Внучка бабушки Трояновской
Бабушка Трояновская с Польной улицы, где я стоял на квартире, дала мне на дорогу теплые носки, порошок от насекомых и медальку с изображением Матки Боской Ченстоховской [17]. А от Эльжуни я получил искусно приготовленный слоеный пирог, мазурек [18] и прочие лакомства, утонувшие потом в Супрасли. Я тогда пообещал Эльжуне…
Постой, а я тебе уже говорил об Эльжуне? Нет?
Ну, так представь себе, мой дорогой, Эмилию Плятер [19] на десятом году жизни, с косичками, словно мышиные хвосты, роговыми очками на вздернутом носике, и перед тобой будет портрет внучки бабушки Трояновской.
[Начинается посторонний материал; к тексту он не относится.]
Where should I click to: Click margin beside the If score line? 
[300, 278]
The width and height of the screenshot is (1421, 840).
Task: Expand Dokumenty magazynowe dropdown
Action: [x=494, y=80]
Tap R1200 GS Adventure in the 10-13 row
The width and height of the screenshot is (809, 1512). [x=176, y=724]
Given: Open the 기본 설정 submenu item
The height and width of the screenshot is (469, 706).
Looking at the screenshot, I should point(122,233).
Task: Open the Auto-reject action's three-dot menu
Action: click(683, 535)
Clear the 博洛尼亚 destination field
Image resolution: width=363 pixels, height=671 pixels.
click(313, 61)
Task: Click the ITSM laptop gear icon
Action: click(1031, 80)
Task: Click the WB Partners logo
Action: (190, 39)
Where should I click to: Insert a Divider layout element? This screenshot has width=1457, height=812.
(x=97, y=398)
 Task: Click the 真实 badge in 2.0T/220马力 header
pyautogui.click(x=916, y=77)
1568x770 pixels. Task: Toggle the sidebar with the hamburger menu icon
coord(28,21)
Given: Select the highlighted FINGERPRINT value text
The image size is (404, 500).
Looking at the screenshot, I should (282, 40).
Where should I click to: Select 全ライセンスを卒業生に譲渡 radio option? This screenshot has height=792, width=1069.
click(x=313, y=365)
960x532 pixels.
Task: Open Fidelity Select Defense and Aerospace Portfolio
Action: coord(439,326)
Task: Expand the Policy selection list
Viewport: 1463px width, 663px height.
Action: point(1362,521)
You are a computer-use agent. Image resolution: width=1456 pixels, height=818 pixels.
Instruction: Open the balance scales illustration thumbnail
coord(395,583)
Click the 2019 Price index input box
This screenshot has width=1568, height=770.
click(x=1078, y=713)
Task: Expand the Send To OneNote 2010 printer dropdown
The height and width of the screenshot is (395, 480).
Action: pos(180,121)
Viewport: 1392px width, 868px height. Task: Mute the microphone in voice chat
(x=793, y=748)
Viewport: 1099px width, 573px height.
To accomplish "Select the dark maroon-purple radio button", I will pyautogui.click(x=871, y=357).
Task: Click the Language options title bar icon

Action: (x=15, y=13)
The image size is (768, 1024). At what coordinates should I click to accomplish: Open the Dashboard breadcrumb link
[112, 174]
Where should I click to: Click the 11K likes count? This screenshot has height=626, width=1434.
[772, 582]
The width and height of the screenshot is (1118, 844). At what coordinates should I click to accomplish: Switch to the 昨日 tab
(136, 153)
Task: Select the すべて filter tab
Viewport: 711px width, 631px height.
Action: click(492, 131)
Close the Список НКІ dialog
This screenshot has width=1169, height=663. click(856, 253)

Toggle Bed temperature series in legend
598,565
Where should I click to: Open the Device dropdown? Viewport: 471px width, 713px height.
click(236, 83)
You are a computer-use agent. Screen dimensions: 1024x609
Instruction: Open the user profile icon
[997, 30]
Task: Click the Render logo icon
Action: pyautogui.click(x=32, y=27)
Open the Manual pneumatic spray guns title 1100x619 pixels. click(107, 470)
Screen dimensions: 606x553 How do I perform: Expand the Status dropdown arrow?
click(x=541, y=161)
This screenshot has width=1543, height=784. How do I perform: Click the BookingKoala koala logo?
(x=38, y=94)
С этим одиноким ребенком (мать она потеряла давно, отец — полковой врач — попал в плен к немцам), ребенком впечатлительным и рано повзрослевшим, я провел двадцать месяцев. Вместе с ней я проходил полный курс обучения в четвертом классе начальной школы, учил стихи Конопницкой и часто подвергался наказанию, так как ни за что не мог усвоить, когда в польском языке «у» пишется с черточкой наверху, а когда без нее (самые педантичные учителя — именно такие маленькие отличницы). Словом, эта девочка взяла меня за руку и ввела в Польшу. Мы очень полюбили друг друга, и я думаю, что, когда мы прощались, у Эльжуни полились слезы не потому, что пришел конец нашим верховым прогулкам и играм во «взятие ущельев Самосьерры». Нет, конечно, нет. Это были слезы настоящего отчаяния. Я пообещал тогда Эльжуне, что пойду на Берлин и освобожу ее папу из лагеря.